DATA FOR REVIEW START

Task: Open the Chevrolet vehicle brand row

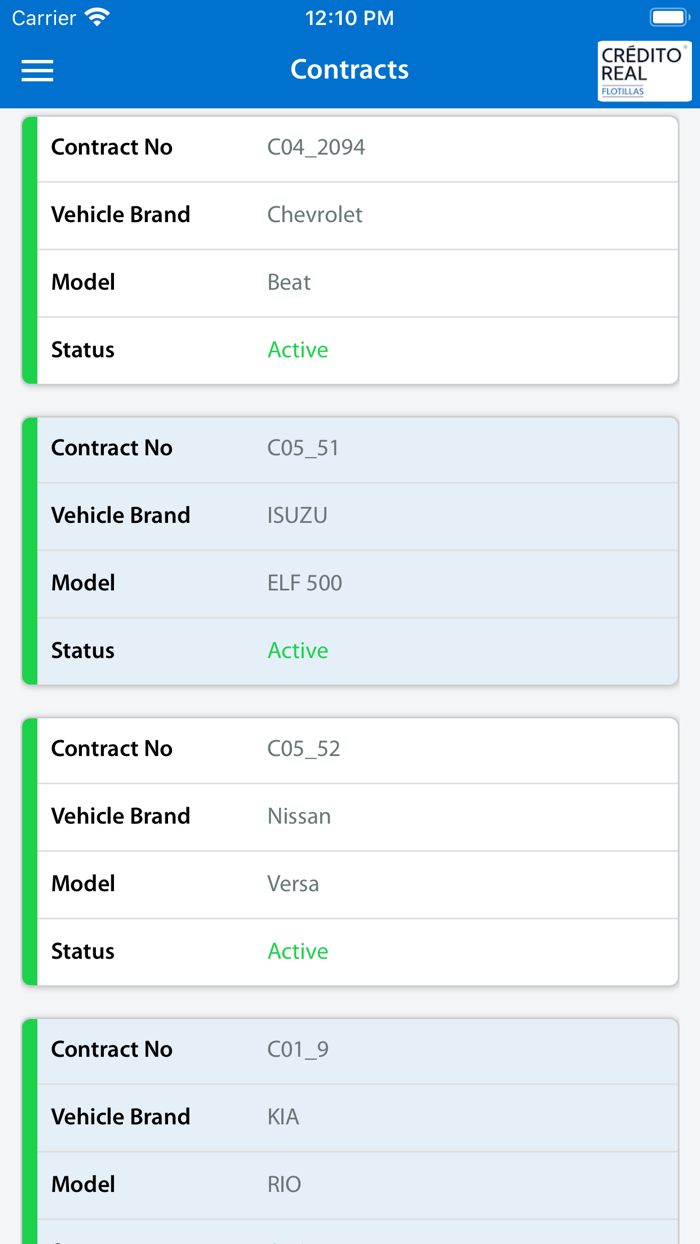Action: click(x=315, y=215)
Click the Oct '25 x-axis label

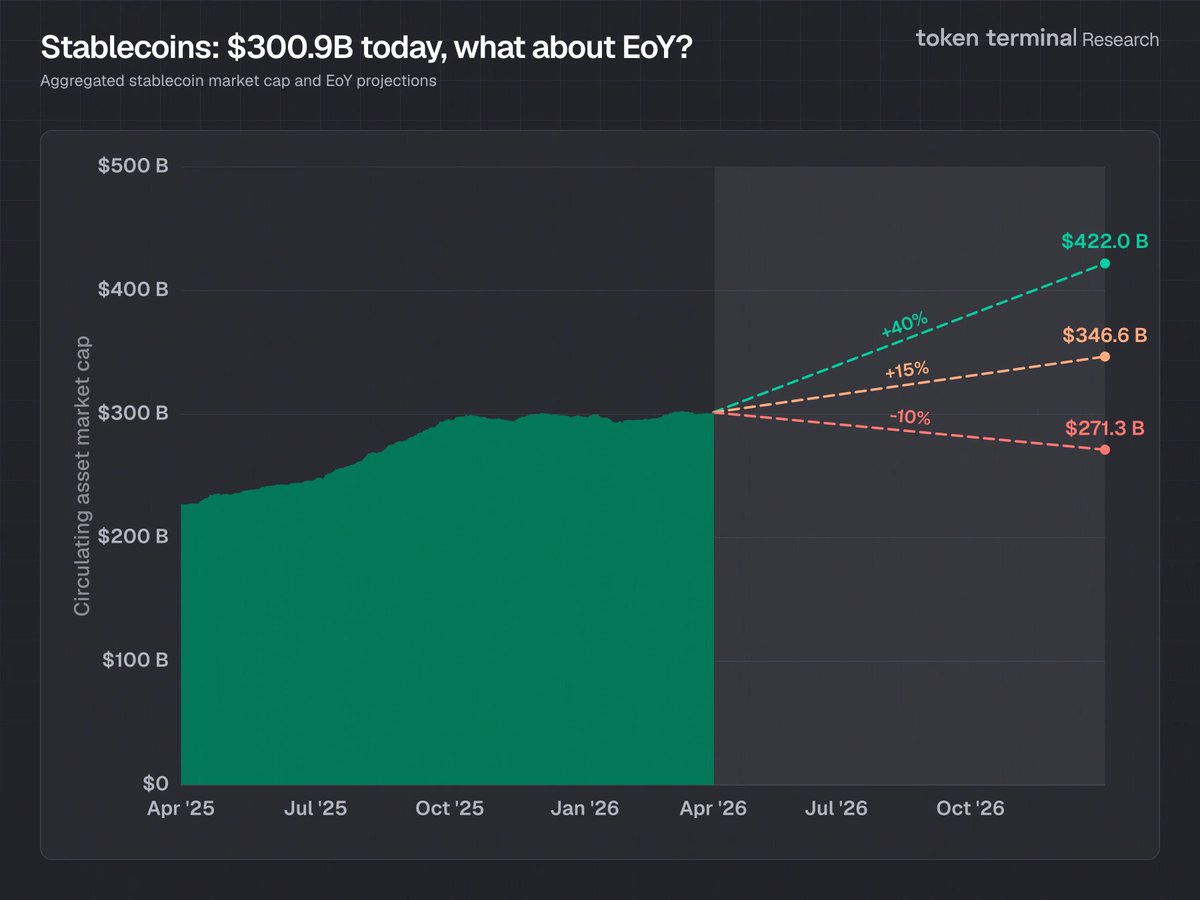449,808
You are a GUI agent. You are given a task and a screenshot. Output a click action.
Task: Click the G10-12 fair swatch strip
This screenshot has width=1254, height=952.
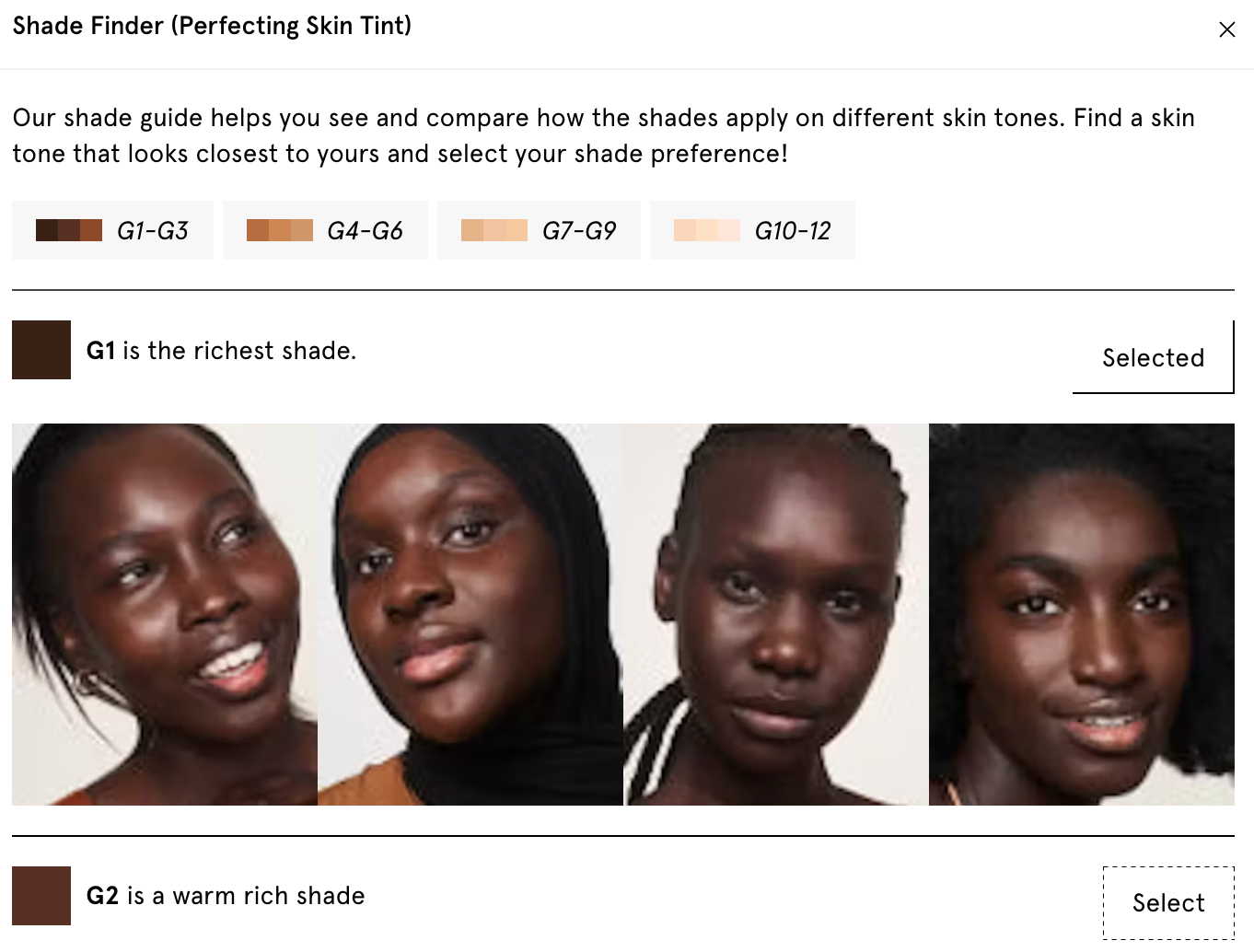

DATA FOR REVIEW END

> REQUIRED WORK
Using the records above, reproduce exactly the lines from the line containing "Click the Oct '25 x-axis label" through the last line, with both ends kept and no pictures.

> RESPONSE TO THE EXERCISE
Click the Oct '25 x-axis label

449,808
You are a GUI agent. You are given a task and a screenshot. Output a click action.
Task: Click the G10-12 fair swatch strip
This screenshot has width=1254, height=952.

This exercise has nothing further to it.